To Issue 187
Citation: O’Connell D, “Roller Compaction in Modern Oral Solid Dose Development”, ONdrugDelivery, Issue 187 (Jun 2026), pp 6–9.
David O’Connell delves into oral solid dosage production, highlighting the advantages of roller compaction for sensitive drugs as well as the possibilities for integration into existing manufacturing lines.
“ROLLER COMPACTION REPRESENTS THE PREDOMINANT DRY GRANULATION APPROACH IN MODERN PHARMACEUTICAL PRODUCTION.”
Roller compaction has become an increasingly important technology in oral solid dosage (OSD) development. It offers a robust dry granulation route for formulations that are difficult to process by direct compression and are unsuitable for wet granulation. This matters in a market where OSD products remain dominant – one recent market analysis valued global OSD manufacturing at US$599 billion (£445 billion) in 2025, rising to $623 billion in 2026.1 Tablets alone are expected to account for approximately 70% of the market in 2026. Within this large OSD base, dry granulation is widely used as a practical enabling technology for formulations that are moisture-sensitive, heat-sensitive, poorly flowing or intended for continuous manufacture. Roller compaction represents the predominant dry granulation approach in modern pharmaceutical production.
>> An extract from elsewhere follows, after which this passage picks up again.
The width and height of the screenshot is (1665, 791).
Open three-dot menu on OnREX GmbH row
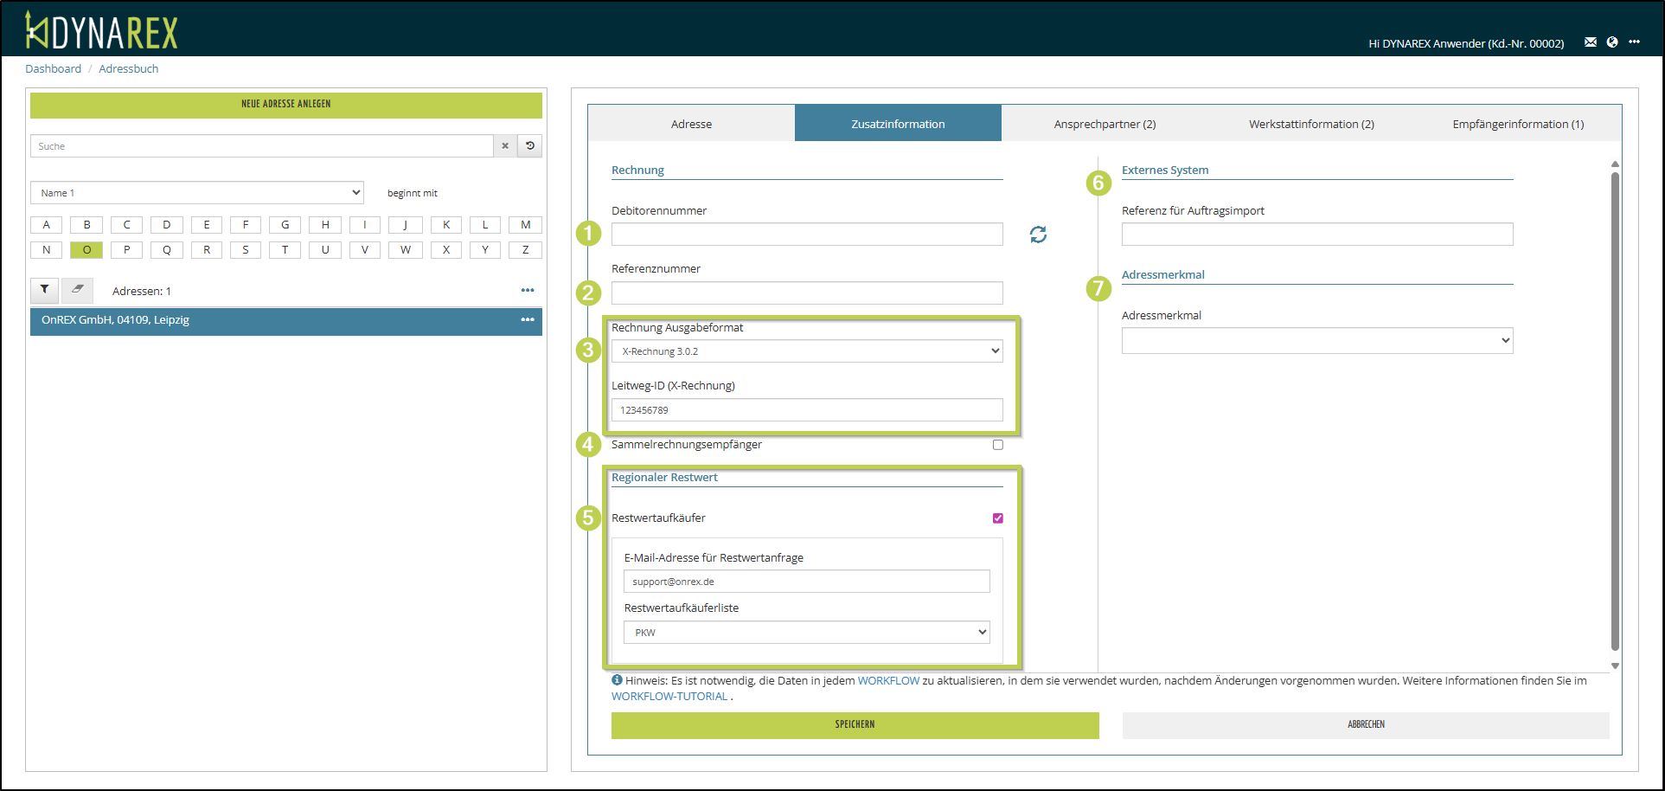click(x=528, y=320)
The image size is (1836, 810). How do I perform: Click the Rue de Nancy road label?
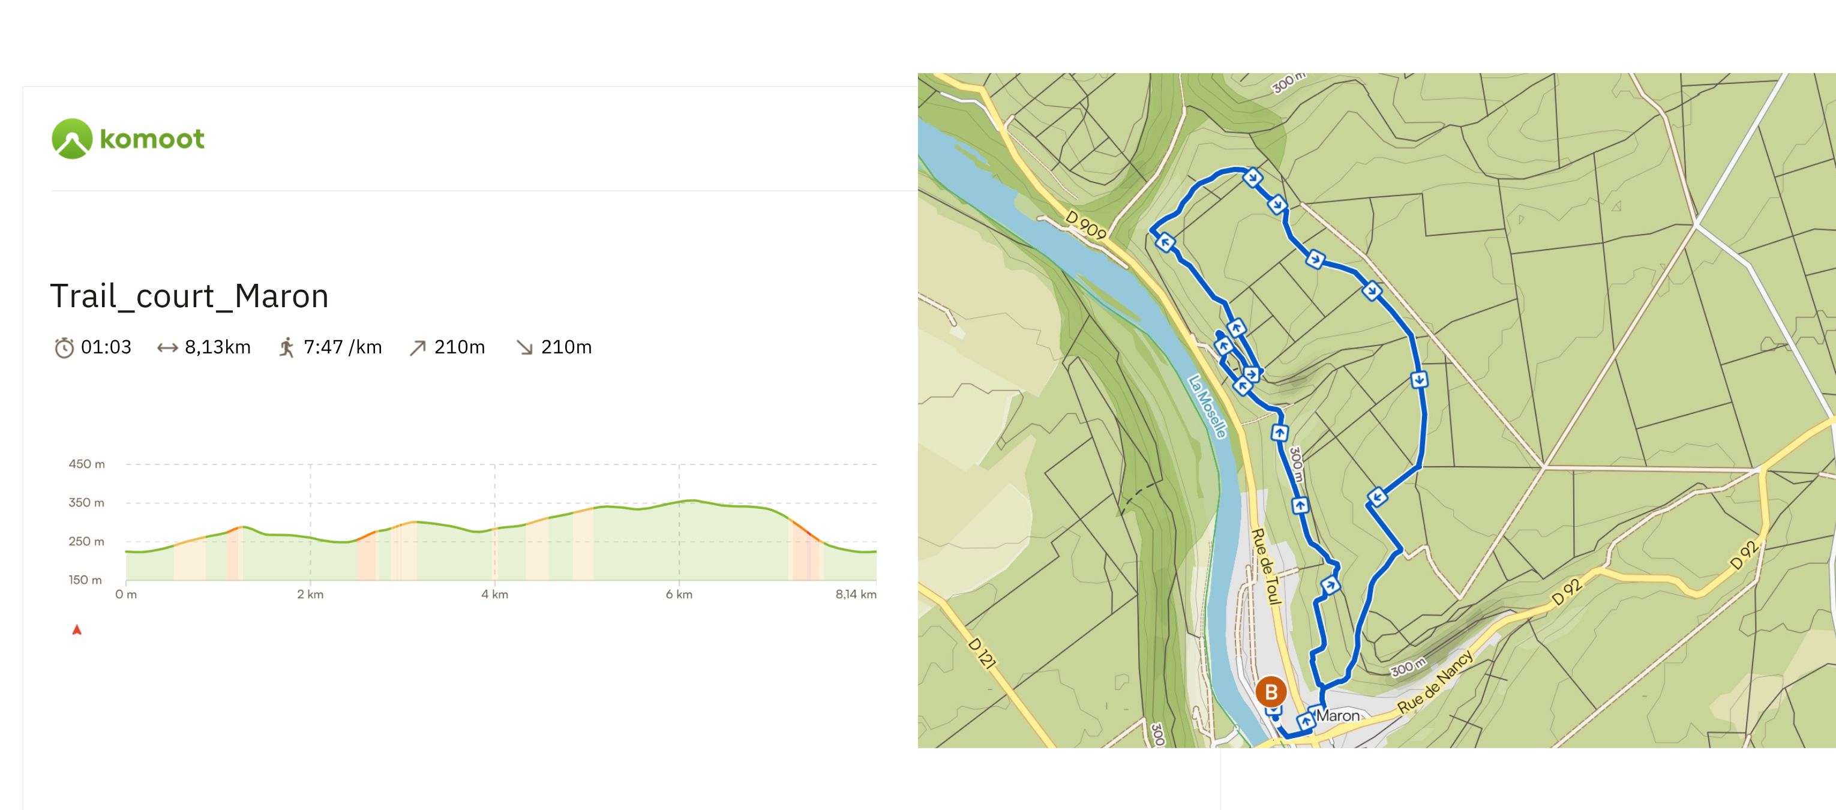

For technical teams, the attraction of roller compaction is clear. It densifies powders without the addition of a liquid binder, creates granules with improved flow and handling properties, and removes the need for a drying step. This combination can reduce process complexity while supporting product stability, especially for APIs vulnerable to hydrolysis, thermal stress or unwanted solid-state change. It can also fit well with current development priorities, including quality by design (QbD), containment for highly potent compounds and a broader shift towards continuous manufacturing.2
THE ROLLER COMPACTION METHOD
In simple terms, roller compaction converts a powder blend into a ribbon by feeding the material between two counter-rotating rollers under pressure (Figure 1). The ribbon is then milled into granules with controlled particle size distribution suitable for downstream tableting, encapsulation or sachet filling. Although the sequence appears to be simple, the process depends on careful control of feed consistency, compaction conditions and milling intensity, as each affects granule structure and therefore final dosage form performance.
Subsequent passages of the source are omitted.